Em busca de soluções
Segundo projeções divulgadas pelo Fundo Monetário Internacional (FMI) em junho, a economia mundial deve sofrer retração de 4,9% em 2020 por causa da Covid-19. No Brasil, a queda esperada pelo órgão para o Produto Interno Bruto (PIB) é de 9,1%. No Banco Central do Brasil, as previsões do Relatório Focus de 17 de agosto indicam decréscimo de 5,5% no PIB do país.
Do ponto de vista do emprego, de acordo com a Pesquisa Nacional por Amostra de Domicílios Contínua (Pnad Contínua), a taxa de ocupação das pessoas de 14 anos ou mais de idade fechou o primeiro semestre de 2020 em 13,3%, ante 11% em dezembro de 2019.
Menos emprego resulta em menor poder de compra da população e, portanto, em menor arrecadação para bancar a educação. Menos emprego reflete, também, em menor receita para o Salário-Educação, que é o recurso de manutenção e desenvolvimento da educação básica (MDE) gerado a partir da alíquota de 2,5% da folha de pagamento das empresas públicas e privadas que contribuem com a Previdência. E, por fim, menos emprego leva ao aumento da pressão por vagas nas redes públicas de ensino.
Para quebrar esse ciclo vicioso, especialistas da educação defendem intervenções emergenciais à altura do compromisso constitucional de garantir a educação, mesmo diante dos desafios trazidos pela pandemia.

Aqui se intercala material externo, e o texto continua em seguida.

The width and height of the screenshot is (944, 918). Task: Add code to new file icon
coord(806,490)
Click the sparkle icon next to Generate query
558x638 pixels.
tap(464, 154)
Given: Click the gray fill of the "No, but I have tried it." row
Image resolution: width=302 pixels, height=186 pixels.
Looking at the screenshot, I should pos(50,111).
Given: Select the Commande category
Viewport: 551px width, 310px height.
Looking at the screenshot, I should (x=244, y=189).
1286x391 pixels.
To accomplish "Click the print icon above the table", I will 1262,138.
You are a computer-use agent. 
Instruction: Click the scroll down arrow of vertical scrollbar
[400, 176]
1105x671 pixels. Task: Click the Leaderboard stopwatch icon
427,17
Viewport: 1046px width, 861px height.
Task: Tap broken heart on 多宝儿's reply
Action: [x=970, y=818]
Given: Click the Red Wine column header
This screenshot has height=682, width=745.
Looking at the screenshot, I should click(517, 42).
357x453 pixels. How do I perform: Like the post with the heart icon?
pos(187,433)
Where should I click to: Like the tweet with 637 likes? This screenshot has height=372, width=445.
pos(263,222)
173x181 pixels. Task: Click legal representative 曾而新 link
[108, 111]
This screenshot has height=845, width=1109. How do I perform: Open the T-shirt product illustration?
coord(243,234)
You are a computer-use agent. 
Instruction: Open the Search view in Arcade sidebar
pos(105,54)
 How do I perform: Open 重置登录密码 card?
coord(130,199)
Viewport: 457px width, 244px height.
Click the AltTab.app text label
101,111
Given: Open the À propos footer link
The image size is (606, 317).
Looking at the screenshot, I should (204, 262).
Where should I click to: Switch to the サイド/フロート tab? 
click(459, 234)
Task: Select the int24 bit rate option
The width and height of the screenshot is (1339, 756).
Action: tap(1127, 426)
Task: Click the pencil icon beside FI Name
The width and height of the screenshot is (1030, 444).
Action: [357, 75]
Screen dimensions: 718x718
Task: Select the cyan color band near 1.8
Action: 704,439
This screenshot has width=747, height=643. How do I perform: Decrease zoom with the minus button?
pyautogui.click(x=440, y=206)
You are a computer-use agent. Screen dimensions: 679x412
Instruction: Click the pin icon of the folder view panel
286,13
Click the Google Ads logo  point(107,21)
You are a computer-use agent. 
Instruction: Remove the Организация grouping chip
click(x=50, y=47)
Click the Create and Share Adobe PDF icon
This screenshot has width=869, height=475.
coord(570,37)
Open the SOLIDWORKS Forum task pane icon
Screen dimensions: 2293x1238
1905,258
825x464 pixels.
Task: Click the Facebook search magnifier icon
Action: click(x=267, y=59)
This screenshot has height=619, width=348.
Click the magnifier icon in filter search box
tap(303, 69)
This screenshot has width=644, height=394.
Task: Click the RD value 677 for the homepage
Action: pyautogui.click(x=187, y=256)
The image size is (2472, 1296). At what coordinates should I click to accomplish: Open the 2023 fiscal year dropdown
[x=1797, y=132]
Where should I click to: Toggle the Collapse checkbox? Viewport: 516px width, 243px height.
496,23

Uma dessas medidas é a aprovação imediata no Senado Federal da Proposta de Emenda à Constituição (PEC) 15/2015, que torna o Fundeb permanente e prevê que o aporte complementar da União ao fundo aumente de 10% para 12% em 2021, subindo gradativamente até 23% em 2026.
Outra possibilidade é a aprovação do recém-apresentado PL 3.165/2020, que, por causa do estado de calamidade pública instalado com a pandemia, cria um auxílio federal de R$ 31 bilhões aos estados, municípios e ao Distrito Federal para aplicação, ainda em 2020, nas redes públicas de educação básica. Também está em trâmite o PL 3.551/2020, que busca garantir recursos federais, distribuídos por meio do Programa Dinheiro Direto na Escola (PDDE), para ações emergenciais para a Covid-19.
“Neste ano, já foram aprovadas duas medidas de apoio da União aos estados e municípios em função da perda de receitas, mas nenhuma previu vinculação à MDE, daí a importância do PL 3.165/2020”, salientou Nalu Farenzena, da Fineduca.
Lucas Fernandes Hoogerbrugge, do Todos pela Educação, endossou a posição de Nalu e celebrou a natureza pluripartidária que marcou o nascimento deste PL e lhe confere mais chances de prosperar.
“Agora, em paralelo, a gente tem que mostrar que a nossa crise não é só da educação, é uma crise que transborda para a sociedade”, afirmou. “A gente está falando num impacto tão direto na vida das famílias, dos estudantes, das crianças, que, da mesma forma que as filas que se formam nos hospitais são evidentes, essa crise vai ficar muito evidente na educação. Se a gente não levantar esse cartão vermelho e falar ‘olha, a gente precisa agora priorizar isso’, a gente vai ter um problema gigantesco.”